From potatoes to milk or eggs, Frank said the key to using staples to eat well and on budget is menu planning. Plus, one must have a kitchen, time and some inventory in order to make use of “Good and Cheap,” which is also addressed in its opening pages with a guide to building a pantry. To determine costs, Brown collected pantry prices from four grocery stores in Inwood, a relatively low-income neighborhood on the north tip of Manhattan, and looked at online grocery stores or nationwide averages collected by the Bureau of Labor Statistics for fruits and vegetables in season.
Brown said the book isn’t challenging you to live on so little, but it is a resource in case that’s your reality.
“We don’t have control over a lot of things in our lives, and food is somewhat constrained by where we live, but it’s a basic thing every single day that can bring tremendous pleasure and give energy,” Brown said. “We should enjoy every meal we have. It’s not either pleasurable or healthy eating; those two things ideally are together. The most enjoyable meals are the ones that are also good for you, that leave you feeling good afterward.”
For example, Brown said, everyone enjoys a hamburger but “a beef burger makes you feel really sleepy. The protein is very heavy and a particular fat makes you tired.” So she wrote a recipe for a half beef and half lentil burger patty.
“The flavors meld together and taste nice together,” she said. “Merged, you have a great way to construct your meat and something that leaves you a little lighter but you still get the pleasure of eating a burger.”
“It really intrigued me because I’m here in Detroit and we do have a lot of people using the SNAP program and I do a lot of work at the farmer’s market, where you can get double bucks on SNAP,” he said. “I have tried to challenge the notion of eating on $4 per day quite ferociously and have met it.”
Penney appears twice a month on Fox 2 Detroit’s Cooking School, making some of Brown’s recipes—from eggplant tomato pasta to corn chowder.

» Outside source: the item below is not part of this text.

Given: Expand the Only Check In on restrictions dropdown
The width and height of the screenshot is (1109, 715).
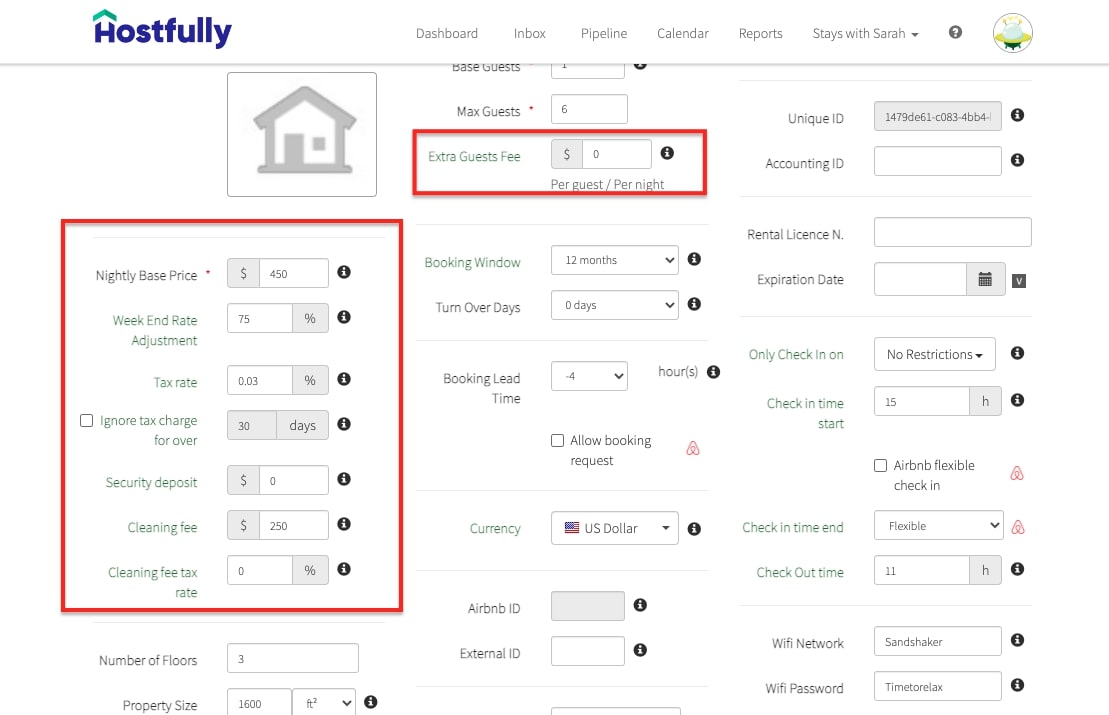Looking at the screenshot, I should click(x=934, y=353).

He is featuring one of her recipes in his segment each month.
“I’m a strong believer in sitting around the table with good food to bring people together to talk,” Penney said. “You can have different political or religious views, but food tends to be an equalizer.”
Brown said eating well can also help you gain some control of your finances.
“Cooking from scratch or close to it allows you to have significantly more control over how much you’re spending and knowing what’s going in to everything,” she said. “If you’re on a restricted budget, you can look through ‘Good and Cheap’ and see recipes you hadn’t thought of using and ingredients you hadn’t thought to try before. Hopefully something seems appealing and can bring new life to eating, and can help stretch money to get better value out of your food and have healthier food more often.”
Over 500 organizations applied to receive the 8,000 free copies of “Good and Cheap” supported by the Kickstarter campaign, from food pantries, to farmers markets, housing authority offices, and various clinics. A hospital in Boston purchased a large quantity of the cookbook to give to small nonprofits in surrounding communities for distribution with a goal of bettering public health outcomes in the region.
“There is power in food and cooking as food is key to so many things in our lives,” Brown said. “The diversity of organizations interested in this is testament to it. Food is an important part of our lives.”